Je continue mon rôle d’informateur concernant l’évolution de la polémique au sujet du traitement de cette pandémie. Si les instances officielles continuent à bloquer la prescription en ville de l’Hydroxychloroquine et de l’azithromycine avec la complicité de la justice, c’est justement parce que, sans interdiction, tous les médecins prescriraient ce traitement et sauveraient des vies. De quel droit des incapables, eussent-ils le pouvoir, peuvent-ils prétendre dicter aux médecins la façon dont ils doivent soigner?
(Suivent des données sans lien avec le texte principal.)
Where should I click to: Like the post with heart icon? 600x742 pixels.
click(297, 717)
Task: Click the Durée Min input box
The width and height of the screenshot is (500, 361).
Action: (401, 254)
D’autant que ces mêmes incapables, s’ils sont atteints, vont se précipiter pour prendre cette bithérapie qu’ils ont déjà mis dans le tiroir de leur table de nuit. Ils attendent le résultat de l’étude Discovery qui va discréditer la bithérapie au profit du ou des antiviraux de l’industrie pharmaceutique et uniquement pour “faire fortune”. Nous savons déjà cela.
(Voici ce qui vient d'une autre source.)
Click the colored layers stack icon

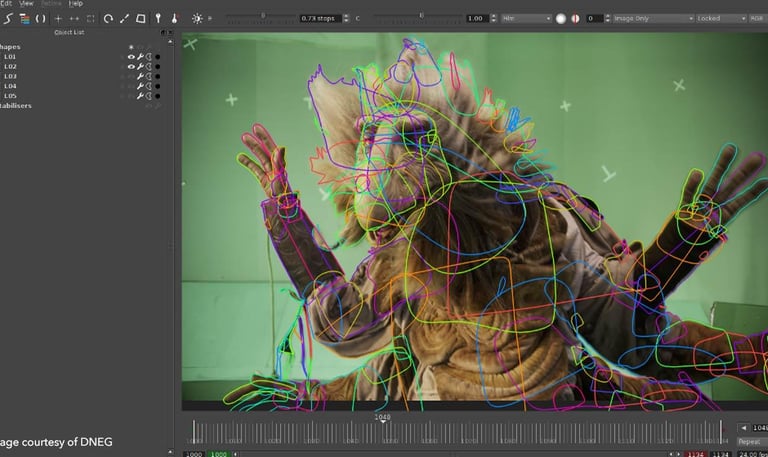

Comment osez-vous! Il vous faudra rendre des comptes.
En ce moment même une journaliste de Mediapart essaie de discréditer le Pr Didier Raoult. Je n’ai pas lu l’article car il faut être abonné mais le titre est relativement clair. Chacun essaie de se mettre en valeur comme il peut. Nous verrons demain quand l’article sera lisible par tous.

Bonne écoute !

“Le pouvoir opte pour la mort” écrit Michel Onfray

“C’est une pièce tragique, comme chez Eschyle, Sophocle ou Euripide, qui se joue sous nos yeux: d’un côté faire fortune en sacrifiant la santé des gens, ce qui suppose que, connivent avec l’industrie pharmaceutique, le pouvoir opte pour la mort des gens comme une variable d’ajustement du marché qui, avec le temps, donc avec l’accumulation des cadavres, rend le produit médicamenteux désirable, donc rare et cher; de l’autre sauver les gens le plus possible, le plus vite possible, au moindre coût, mais de ce fait ne pas dégager les bénéfices planétaires escomptés par l’armée des mercenaires de l’industrie pharmaceutique.”